Worf schaute grimmig, aber seine Kiefer mahlten, was darauf schließen ließ, dass er seine Gefühle schwer zu zerbeißen hatte, damit er sich ihnen nicht letztendlich doch noch ausliefern musste. Geordi und Data schauten betroffen. Picard ging der Gedanke durch den Kopf, dass Data die Reaktion von Geordi imitierte, um nicht unangemessen zu erscheinen. Picard räusperte sich.

"Nun - das lag nicht in meiner Absicht", er schien zu grübeln was er noch sagen könnte, brauchte jedoch geraume Zeit. Schließlich fuhr er in völlig anderem Tonfall fort: "Ich habe die romulanische Regierung über die Gefangennahme der Abtrünnigen informiert. Sie schicken einen Abgesandten um die Splittergruppe zu inhaftieren. Hoffen wir, dass damit das Thema vom Tisch ist. Wir werden uns auf jeden Fall noch mindestens fünf weitere Tage hier aufhalten. Die Hilfsmission ist eben angelaufen und wird noch einige Zeit in Anspruch nehmen. Ich habe mit Admiral Miller die Lage besprochen. Es wird kein weiteres Kriegsschiff der Föderation in diesen Sektor kommen. Man bedauert zwar die falsche Einschätzung des Risikos, ist sich jedoch sicher, dass nun keine weitere Gefahr droht."

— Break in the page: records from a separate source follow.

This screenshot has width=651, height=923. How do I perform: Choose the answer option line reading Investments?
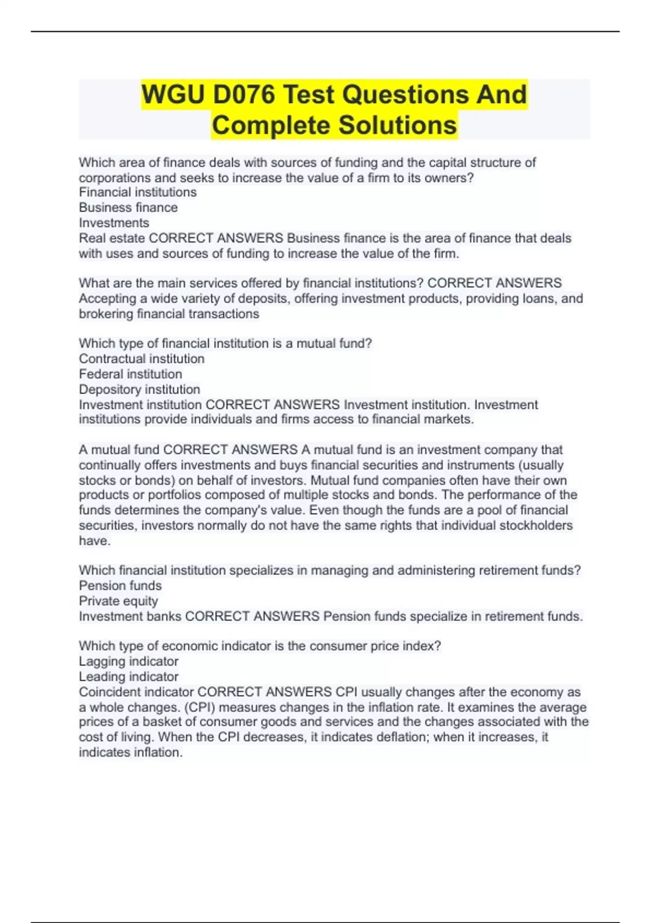(114, 223)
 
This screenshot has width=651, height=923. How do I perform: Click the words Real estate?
(112, 238)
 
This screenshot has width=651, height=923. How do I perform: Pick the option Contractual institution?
(142, 359)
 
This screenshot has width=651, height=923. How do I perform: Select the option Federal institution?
(130, 374)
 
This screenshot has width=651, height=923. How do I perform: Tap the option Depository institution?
(139, 389)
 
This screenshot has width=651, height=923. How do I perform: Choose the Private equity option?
(118, 601)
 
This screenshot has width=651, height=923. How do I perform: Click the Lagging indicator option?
(129, 661)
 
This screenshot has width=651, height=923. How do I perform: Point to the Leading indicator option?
(129, 677)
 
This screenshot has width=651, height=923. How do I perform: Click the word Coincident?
(107, 692)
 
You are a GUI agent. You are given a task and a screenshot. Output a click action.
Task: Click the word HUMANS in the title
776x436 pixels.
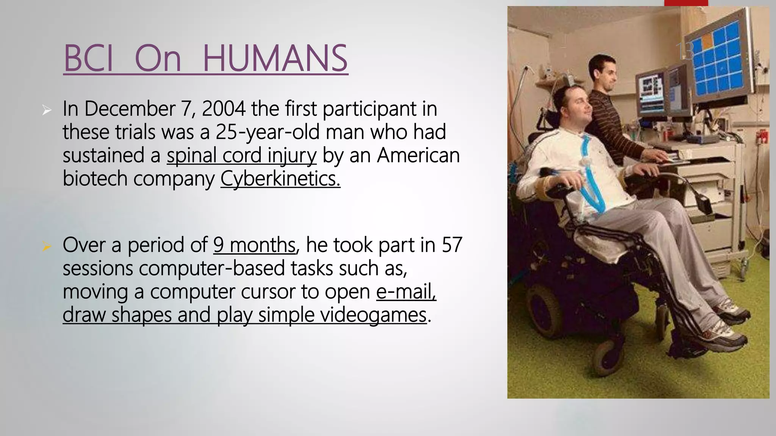click(275, 58)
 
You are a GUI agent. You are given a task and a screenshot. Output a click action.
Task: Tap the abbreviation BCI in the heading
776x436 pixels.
click(89, 58)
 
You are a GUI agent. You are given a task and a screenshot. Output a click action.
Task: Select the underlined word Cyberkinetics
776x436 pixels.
click(280, 179)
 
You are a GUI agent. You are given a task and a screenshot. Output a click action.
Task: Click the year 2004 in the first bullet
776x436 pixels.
click(224, 109)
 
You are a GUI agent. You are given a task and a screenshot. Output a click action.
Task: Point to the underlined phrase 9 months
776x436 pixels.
click(254, 245)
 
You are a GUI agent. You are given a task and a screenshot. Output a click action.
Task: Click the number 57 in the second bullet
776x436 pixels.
click(452, 245)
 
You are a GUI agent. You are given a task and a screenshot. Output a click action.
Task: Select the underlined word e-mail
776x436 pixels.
click(406, 292)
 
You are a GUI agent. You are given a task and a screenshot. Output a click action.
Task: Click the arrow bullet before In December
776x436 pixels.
click(47, 111)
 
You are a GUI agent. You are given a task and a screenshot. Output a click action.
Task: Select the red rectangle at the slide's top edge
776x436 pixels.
click(686, 3)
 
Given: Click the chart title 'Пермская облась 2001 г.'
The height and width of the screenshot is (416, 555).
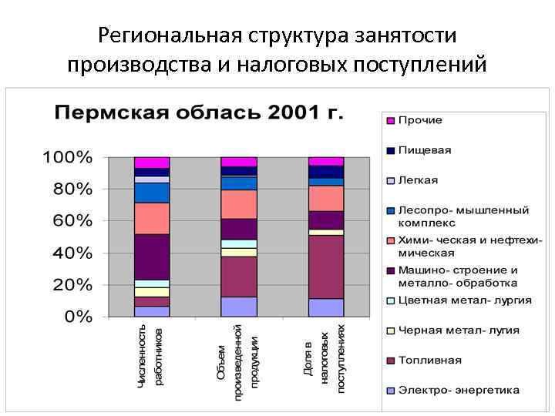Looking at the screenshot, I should click(x=199, y=112).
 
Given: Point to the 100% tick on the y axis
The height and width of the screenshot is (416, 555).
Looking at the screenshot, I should click(x=67, y=157).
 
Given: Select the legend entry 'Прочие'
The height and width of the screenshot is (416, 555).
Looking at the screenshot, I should click(x=419, y=120).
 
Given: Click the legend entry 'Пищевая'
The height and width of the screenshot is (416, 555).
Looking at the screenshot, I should click(x=424, y=150).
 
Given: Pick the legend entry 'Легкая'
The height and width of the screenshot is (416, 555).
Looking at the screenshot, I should click(x=417, y=180).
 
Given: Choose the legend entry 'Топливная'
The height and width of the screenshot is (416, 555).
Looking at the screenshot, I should click(x=429, y=360).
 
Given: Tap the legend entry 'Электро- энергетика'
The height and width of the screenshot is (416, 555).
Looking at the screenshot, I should click(x=458, y=390).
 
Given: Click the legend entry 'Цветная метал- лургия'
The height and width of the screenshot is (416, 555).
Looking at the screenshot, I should click(x=464, y=300).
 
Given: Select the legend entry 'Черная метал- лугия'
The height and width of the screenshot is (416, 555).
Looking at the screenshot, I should click(x=458, y=330).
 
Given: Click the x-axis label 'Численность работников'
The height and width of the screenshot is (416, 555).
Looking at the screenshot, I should click(x=150, y=354).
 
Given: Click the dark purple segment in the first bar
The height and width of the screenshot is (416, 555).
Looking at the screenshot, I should click(x=152, y=257).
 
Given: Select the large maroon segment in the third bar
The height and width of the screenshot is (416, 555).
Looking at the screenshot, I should click(x=326, y=267).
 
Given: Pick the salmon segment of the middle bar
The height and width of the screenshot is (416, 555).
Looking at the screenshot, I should click(x=239, y=204).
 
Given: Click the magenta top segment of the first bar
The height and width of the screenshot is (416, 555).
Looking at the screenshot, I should click(x=152, y=163).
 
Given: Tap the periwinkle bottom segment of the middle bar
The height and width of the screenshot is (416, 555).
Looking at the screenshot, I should click(x=239, y=307).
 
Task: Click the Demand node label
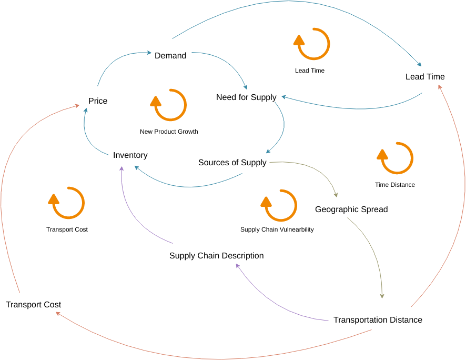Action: click(x=170, y=56)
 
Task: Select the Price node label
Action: click(x=98, y=101)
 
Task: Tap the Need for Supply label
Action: click(x=246, y=97)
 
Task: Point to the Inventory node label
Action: click(x=130, y=155)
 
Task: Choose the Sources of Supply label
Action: click(x=232, y=163)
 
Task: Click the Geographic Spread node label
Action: click(x=351, y=209)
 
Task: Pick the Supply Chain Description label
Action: click(x=216, y=256)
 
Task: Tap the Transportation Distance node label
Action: click(x=378, y=320)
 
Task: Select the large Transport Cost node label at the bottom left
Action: click(x=33, y=305)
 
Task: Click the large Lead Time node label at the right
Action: click(x=425, y=77)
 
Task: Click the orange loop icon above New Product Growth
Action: click(x=170, y=105)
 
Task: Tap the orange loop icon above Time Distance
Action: click(x=397, y=158)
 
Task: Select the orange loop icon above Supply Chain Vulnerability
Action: click(x=280, y=205)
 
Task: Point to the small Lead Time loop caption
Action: click(x=310, y=71)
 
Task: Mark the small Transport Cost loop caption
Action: click(x=67, y=229)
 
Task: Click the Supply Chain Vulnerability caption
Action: click(x=277, y=229)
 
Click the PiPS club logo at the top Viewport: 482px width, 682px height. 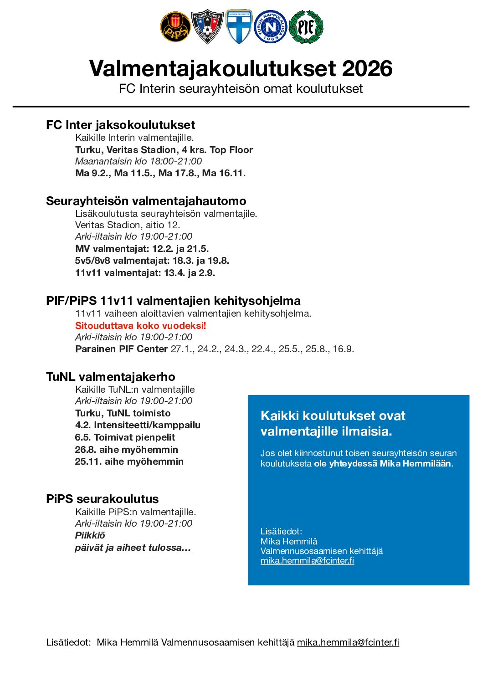coord(175,27)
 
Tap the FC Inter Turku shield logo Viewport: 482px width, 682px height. coord(207,27)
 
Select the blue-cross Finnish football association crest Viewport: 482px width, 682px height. coord(239,27)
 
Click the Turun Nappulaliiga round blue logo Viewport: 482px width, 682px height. coord(271,27)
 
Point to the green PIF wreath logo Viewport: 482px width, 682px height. coord(306,27)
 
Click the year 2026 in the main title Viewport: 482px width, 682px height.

Ungläubiges Gemurmel machte sich breit. Picard fuhr mit erhobener Stimme fort: "Ganz im Gegenteil zu meinen Vermutungen, wurde ich sogar davon in Kenntnis gesetzt, dass die Besiedelung von Taylos schon früher von statten gehen wird als geplant. Wir sollen die Ankunft der ersten Siedler in bereits drei Tagen erwarten."

Einige schüttelten die Köpfe. Riker meldete sich zu Wort: "Sir, kann es sein, dass die Föderation die Sicherheitslage nach wie vor völlig falsch einschätzt?"

Picard blickte ihn mit ernster Miene an.

"Wissen Sie was, Nummer Eins - ich habe dem Admiral genau die gleiche Frage gestellt. Ich antworte Ihnen nun, was er mir geantwortet hat: Sie haben Ihre Befehle!"

Riker nickte betreten und ein erneutes Gemurmel entstand.

"Mr. Worf", sagte der Captain nun laut: "Sie sorgen dafür, dass die Romulaner angemessen behandelt werden, solange sie sich an Bord unseres Schiffes befinden. Die beiden Captains werden für die Dauer ihres Aufenthaltes in getrennten Arrestzellen verbleiben. Die Crew der Romulaner wird davon nicht in Kenntnis gesetzt, dass ihre Kommandanten noch leben. Sollte einer unserer Gefangenen das Bedürfnis haben eine Aussage zu machen, so möchte ich umgehend informiert werden. Ansonsten sind sie wie Feinde zu behandeln - ein gehöriger Respekt vor der Föderation kann nicht schaden." Bei seinen letzten Worten schaute er kurz zur Counselor. "Den haben die Romulaner, Sir", erwiderte sie mit steinerner Miene.

Picard registrierte, dass ihr seine Verhaltensweise alles andere als zu gefallen schien. Diese Rebellen hatten es jedoch seiner Meinung nach keineswegs besser verdient.

Offenbar hatte sie seine Verärgerung empfangen, denn sie sah ihn schweigend an. Er ignorierte ihren Blick.

"Unser Hauptaugenmerk sollte nun unserer eigentlichen Mission gelten. Auf Adnirim Vier wird Hilfe benötigt, und wir sind für die Siedler von Taylos verantwortlich. Wir werden diese Mission - ungeachtet unserer persönlichen Meinung - zu ende führen. Wegtreten!"

Allgemeiner Aufbruch folgte nun. Die Offiziere ließen einen grübelnden Picard zurück.